Headline
CVE-2023-22428: CVE-2023-22428
Improper privilege validation in Command Centre Server allows authenticated operators to modify Division lineage.
This issue affects Command Centre: vEL8.80 prior to vEL8.80.1192 (MR2), vEL8.70 prior to vEL8.70.2185 (MR4), vEL8.60 prior to vEL8.60.2347 (MR6), vEL8.50 prior to vEL8.50.2831(MR8), vEL8.40 and prior.
Title: Improper privilege validation allows Division lineage modification
Severity: High CVSS:3.1/AV:N/AC:L/PR:L/UI:N/S:U/C:L/I:H/A:L
Components affected: Command Centre Server
Version of Command Centre affected: 8.80 prior to vEL8.80.1192 (MR2), 8.70 prior to 8.70.2185 (MR4); 8.60 prior to 8.60.2347 (MR6); 8.50 prior to 8.50.2831 (MR8); all versions of 8.40 and prior.

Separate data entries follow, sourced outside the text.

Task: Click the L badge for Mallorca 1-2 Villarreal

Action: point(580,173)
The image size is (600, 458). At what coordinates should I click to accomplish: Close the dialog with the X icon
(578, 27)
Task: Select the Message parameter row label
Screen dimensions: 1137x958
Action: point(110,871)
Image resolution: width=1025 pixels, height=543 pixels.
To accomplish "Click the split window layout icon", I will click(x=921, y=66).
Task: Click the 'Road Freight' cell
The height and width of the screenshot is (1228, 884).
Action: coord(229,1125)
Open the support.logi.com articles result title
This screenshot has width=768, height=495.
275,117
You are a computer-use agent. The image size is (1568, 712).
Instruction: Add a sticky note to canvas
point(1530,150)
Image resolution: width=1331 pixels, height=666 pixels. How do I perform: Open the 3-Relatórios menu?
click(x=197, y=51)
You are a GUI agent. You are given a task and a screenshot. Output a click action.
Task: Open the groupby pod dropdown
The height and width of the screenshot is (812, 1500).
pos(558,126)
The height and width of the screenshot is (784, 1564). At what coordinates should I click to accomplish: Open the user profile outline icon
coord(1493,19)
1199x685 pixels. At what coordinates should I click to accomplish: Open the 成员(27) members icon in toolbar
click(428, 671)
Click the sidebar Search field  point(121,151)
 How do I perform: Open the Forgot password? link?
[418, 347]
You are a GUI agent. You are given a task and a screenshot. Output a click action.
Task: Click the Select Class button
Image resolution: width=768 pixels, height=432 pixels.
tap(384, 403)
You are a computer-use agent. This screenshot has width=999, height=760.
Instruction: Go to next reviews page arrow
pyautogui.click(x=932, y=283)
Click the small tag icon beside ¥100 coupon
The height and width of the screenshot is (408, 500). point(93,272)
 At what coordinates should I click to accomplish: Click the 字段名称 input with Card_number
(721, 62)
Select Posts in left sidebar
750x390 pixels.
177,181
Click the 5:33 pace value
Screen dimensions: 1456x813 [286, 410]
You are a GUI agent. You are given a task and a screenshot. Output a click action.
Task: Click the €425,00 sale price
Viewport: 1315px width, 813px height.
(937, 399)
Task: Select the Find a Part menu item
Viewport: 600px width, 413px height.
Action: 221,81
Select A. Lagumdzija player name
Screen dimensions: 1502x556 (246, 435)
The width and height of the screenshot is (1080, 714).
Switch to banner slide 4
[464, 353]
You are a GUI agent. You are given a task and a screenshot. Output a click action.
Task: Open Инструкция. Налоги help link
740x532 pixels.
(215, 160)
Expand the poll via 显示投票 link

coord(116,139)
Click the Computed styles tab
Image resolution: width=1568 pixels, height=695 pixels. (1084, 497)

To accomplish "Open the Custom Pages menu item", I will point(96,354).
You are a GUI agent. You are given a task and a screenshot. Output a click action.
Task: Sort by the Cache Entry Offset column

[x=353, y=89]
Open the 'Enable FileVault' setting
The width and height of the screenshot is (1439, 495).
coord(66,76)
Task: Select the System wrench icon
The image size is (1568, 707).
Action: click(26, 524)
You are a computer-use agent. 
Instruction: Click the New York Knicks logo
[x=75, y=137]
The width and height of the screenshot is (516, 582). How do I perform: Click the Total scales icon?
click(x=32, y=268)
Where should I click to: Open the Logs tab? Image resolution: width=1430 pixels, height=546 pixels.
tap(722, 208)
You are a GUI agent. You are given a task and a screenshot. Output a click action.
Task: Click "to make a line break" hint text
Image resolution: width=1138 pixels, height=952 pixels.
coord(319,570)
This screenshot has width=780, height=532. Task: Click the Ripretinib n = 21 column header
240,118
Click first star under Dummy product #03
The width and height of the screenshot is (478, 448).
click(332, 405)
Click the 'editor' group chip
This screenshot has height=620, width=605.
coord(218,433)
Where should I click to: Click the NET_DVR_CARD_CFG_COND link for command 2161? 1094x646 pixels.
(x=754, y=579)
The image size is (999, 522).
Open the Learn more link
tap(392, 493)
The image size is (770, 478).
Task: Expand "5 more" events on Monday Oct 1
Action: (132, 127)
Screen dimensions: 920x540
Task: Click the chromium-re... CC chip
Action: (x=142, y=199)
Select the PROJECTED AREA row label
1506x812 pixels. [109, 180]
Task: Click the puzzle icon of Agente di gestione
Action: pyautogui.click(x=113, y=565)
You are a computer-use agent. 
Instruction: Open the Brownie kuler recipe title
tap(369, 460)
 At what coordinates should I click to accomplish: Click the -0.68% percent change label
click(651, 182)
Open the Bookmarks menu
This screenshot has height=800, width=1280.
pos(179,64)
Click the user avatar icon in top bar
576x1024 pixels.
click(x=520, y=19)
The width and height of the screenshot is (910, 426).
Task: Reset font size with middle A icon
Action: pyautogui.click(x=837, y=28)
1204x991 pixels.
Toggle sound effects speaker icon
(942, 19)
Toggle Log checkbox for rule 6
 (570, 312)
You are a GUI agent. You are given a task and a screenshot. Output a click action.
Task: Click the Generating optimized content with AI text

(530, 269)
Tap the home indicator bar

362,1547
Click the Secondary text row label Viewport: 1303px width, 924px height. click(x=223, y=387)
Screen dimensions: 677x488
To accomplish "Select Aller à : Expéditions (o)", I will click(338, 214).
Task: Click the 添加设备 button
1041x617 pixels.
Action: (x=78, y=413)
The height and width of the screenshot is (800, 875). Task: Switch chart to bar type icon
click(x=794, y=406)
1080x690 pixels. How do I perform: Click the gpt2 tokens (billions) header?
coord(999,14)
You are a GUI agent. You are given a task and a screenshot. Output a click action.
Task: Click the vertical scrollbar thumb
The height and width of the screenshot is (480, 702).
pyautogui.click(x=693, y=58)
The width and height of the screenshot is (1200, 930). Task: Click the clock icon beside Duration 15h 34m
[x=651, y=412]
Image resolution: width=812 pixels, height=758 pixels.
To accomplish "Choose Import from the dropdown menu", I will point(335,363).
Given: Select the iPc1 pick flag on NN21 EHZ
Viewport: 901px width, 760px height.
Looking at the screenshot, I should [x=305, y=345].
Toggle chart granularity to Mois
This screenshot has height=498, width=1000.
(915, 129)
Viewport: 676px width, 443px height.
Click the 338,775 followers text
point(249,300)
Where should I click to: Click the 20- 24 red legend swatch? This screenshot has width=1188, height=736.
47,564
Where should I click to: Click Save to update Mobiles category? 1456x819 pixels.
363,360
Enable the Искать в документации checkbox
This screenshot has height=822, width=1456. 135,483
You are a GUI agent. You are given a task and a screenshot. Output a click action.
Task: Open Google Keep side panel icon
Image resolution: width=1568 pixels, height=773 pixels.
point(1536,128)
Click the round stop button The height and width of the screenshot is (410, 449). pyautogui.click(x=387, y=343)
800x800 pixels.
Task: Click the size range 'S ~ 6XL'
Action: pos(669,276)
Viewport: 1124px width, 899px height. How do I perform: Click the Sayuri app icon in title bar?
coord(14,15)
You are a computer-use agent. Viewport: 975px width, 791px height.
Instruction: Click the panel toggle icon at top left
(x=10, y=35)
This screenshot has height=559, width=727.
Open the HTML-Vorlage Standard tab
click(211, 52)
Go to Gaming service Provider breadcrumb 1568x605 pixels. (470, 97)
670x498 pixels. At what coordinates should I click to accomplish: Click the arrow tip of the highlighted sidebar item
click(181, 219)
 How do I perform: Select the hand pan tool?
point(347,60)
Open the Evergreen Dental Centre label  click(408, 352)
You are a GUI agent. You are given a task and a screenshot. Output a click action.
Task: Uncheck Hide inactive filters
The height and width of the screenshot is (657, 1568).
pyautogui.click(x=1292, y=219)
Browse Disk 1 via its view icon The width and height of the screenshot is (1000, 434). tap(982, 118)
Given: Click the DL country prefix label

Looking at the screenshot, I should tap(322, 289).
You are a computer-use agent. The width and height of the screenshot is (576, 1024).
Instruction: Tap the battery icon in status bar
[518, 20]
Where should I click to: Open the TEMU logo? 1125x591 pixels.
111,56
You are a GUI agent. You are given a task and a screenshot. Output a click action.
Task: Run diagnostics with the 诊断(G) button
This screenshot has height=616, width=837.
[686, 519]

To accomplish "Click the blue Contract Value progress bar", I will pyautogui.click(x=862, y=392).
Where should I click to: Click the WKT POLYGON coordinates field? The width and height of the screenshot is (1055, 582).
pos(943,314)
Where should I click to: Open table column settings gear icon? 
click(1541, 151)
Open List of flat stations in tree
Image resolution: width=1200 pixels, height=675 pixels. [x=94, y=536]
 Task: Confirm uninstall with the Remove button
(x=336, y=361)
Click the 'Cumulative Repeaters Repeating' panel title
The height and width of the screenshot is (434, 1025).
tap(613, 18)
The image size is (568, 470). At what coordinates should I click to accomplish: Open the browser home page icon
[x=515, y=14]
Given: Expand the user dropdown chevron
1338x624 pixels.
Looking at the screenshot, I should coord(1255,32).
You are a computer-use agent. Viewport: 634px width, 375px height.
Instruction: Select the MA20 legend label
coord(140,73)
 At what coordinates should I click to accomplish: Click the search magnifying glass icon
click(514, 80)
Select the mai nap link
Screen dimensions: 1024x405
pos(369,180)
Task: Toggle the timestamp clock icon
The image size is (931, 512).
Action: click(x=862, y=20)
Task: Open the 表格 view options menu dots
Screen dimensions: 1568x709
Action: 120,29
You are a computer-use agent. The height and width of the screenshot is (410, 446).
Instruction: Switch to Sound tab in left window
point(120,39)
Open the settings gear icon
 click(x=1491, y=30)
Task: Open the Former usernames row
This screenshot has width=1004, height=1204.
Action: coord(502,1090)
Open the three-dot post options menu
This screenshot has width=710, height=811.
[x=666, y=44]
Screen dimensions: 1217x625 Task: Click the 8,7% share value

Reported by: Gallagher Internal
Active exploitation of vulnerability*: No
Description of vulnerability: Improper privilege validation in Command Centre Server allows authenticated operators to modify Division lineage. This issue affects: Gallagher Command Centre 8.80 versions prior to vEL8.80.1192 (MR2), 8.70 prior to 8.70.2185 (MR4); 8.60 prior to 8.60.2347 (MR6); 8.50 prior to 8.50.2831 (MR8); version 8.40 and prior versions.
Mitigation: None
Maintenance releases are now available for:
- v8.80 - v8.80.1192 (MR2)
- v8.70 - v8.70.2185 (MR4)
- v8.60 - v8.60.2347 (MR6)
- v8.50 - v8.50.2831 (MR8)
*This indicates whether Gallagher are aware of this being actively exploited against customer sites at the time of publication.